Residents of the United Arab Emirates are being warned about sponsored Facebook posts stating that thousands of people have cancelled their subscriptions to Netflix due to them moving to a more sophisticated streaming service known as MovieFlix.

The posts are actually part of a clever phishing scam intended to steal people’s credit card details, and claim that the new website is completely free for people who live in the UAE, providing they sign up prior to 17th September.

Readers are also being fooled by a link that leads to a fake news website that claims that MovieFlix is identical to the streaming service offered by Netflix while also offering a multitude of extra features.

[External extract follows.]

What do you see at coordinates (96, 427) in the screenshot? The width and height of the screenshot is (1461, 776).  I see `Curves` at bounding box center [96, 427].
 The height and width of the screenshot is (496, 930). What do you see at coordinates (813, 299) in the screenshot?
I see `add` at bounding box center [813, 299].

The article claims that users of the service regard it as cleaner, faster, and having more variety than Netflix, with free access currently being offered to the first 5,000 individuals to subscribe.

The fake news article goes on to say that thousands of people have already changed to MovieFlix from Netflix due to the nearly unlimited selection of TV shows and HD movies being offered, and it even offers fake testimonials from non-existent users.

The fake site has a photo of a television newsreader standing against the national flag of the UAE. This photo was used to enhance the story’s credibility, with the same photo having been used to promote the same scam in overseas markets, with the only difference being the flag of the country involved.

However, the moment that users attempt to sign up for membership with MovieFlix, they are led to a page asking for details of their credit cards.

Warnings about the scam have been repeatedly issued by consumer watchdogs in a number of countries, including Australia.

Earlier this year, Western Australia’s Customer Protection warned people that the MovieFlix offer was a scam intended to steal their credit card details. Then the warning was being reposted on social media site Twitter by the specialised Scamwatch team of the Australian Competition and Consumer Commission.

According to Netflix, scammers often target popular brands that have large customer bases in order to try to con individuals into providing personal information such as credit card details.

The same modus operandi has also been used by the scam artists behind MovieFlix in other nations such as Canada, the Republic of Ireland and New Zealand.

Waleed Mansour, a cybersecurity and Linus expert at, based in Dubai, says that anyone in the UAE who has subscribed to the service already should immediately cancel their credit card before any information is stolen and used by the scammers. 

There have been a number of other warnings issued in the UAE and Dubai in particular about scams intended to trick people into giving out their credit card details this year.

The scams have included claiming that people have won prizes from a famous hypermarket, requests to update bank statements from fraudsters claiming to be bank representatives, and even callers pretending to be police officers.